Personal information
- Full name: Cecil William Pettiona
- Date of birth: 7 March 1906
- Place of birth: South Melbourne, Victoria
- Date of death: 26 April 1987 (aged 81)
- Place of death: Glenorchy, Tasmania
- Height: 173 cm (5 ft 8 in)
- Weight: 73 kg (161 lb)

Playing career^{1}
- Years: Club / Games (Goals)
- 1927–1934: South Melbourne / 78 (15)
- 1936–1937: North Hobart / ? (?)
- 1938: Lefroy / ? (?)
- 1939–1941: North Launceston / ? (?)
- 1945: New Town / ? (?)
- ^{1} Playing statistics correct to the end of 1945.

= Cecil Pettiona =

Australian rules footballer (1906–1987)

Cecil William Pettiona (7 March 1906 – 26 April 1987) was an Australian rules footballer who played with South Melbourne in the Victorian Football League (VFL).
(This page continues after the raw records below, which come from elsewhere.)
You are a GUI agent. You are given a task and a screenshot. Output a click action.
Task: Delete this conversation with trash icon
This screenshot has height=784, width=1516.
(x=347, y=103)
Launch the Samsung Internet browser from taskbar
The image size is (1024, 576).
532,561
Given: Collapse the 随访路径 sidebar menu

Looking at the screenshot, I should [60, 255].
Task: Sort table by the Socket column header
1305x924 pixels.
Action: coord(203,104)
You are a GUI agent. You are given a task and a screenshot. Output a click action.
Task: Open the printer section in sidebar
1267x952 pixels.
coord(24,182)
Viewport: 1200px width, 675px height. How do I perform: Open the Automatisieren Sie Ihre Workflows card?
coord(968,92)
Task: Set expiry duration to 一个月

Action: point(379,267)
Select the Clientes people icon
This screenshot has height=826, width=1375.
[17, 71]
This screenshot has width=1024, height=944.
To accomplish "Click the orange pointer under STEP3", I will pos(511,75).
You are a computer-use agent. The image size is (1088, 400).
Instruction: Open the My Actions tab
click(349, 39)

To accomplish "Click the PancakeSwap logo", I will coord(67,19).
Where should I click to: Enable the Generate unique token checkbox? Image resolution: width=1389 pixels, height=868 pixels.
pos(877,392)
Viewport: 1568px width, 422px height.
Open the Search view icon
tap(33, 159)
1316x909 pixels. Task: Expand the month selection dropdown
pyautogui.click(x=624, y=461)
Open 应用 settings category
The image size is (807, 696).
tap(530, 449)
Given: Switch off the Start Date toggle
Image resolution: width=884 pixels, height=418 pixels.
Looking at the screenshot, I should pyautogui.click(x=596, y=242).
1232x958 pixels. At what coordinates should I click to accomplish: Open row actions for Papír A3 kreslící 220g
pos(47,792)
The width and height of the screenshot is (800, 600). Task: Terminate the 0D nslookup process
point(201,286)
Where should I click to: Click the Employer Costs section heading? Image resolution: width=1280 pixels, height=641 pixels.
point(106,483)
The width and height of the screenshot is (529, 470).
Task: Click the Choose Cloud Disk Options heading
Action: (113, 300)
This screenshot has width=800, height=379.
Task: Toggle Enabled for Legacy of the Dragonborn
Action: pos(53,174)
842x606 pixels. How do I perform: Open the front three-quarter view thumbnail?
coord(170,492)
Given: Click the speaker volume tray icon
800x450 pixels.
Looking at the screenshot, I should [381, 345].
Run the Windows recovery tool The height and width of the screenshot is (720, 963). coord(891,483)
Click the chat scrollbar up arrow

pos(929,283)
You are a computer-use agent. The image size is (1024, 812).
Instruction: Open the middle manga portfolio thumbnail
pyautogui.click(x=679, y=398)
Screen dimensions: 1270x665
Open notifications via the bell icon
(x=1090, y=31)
Pettiona, the son of a Sardinian migrant, was recruited locally by South Melbourne. He played as a half forward flanker and wingman. Over the course of eight seasons, Pettiona appeared in 78 games for South Melbourne. Injury kept him out of South Melbourne's 1933 premiership team.

Pettiona spent the next part of his career in Tasmania. He was playing coach of the North Hobart side which won both the TANFL premiership and Tasmanian State Premiership in 1936. He led them to the grand final again in 1937, but on this occasion they were defeated by Lefroy, the club he would play for the following year. In 1939 he went to North Launceston as playing coach, where he remained for three seasons. He next coached Long Beach, before joining New Town in 1945, as captain-coach.

Pettiona was an accomplished athlete, winning the 1931 Wangaratta Gift.

His nephew, Charlie Pettiona, also played for South Melbourne.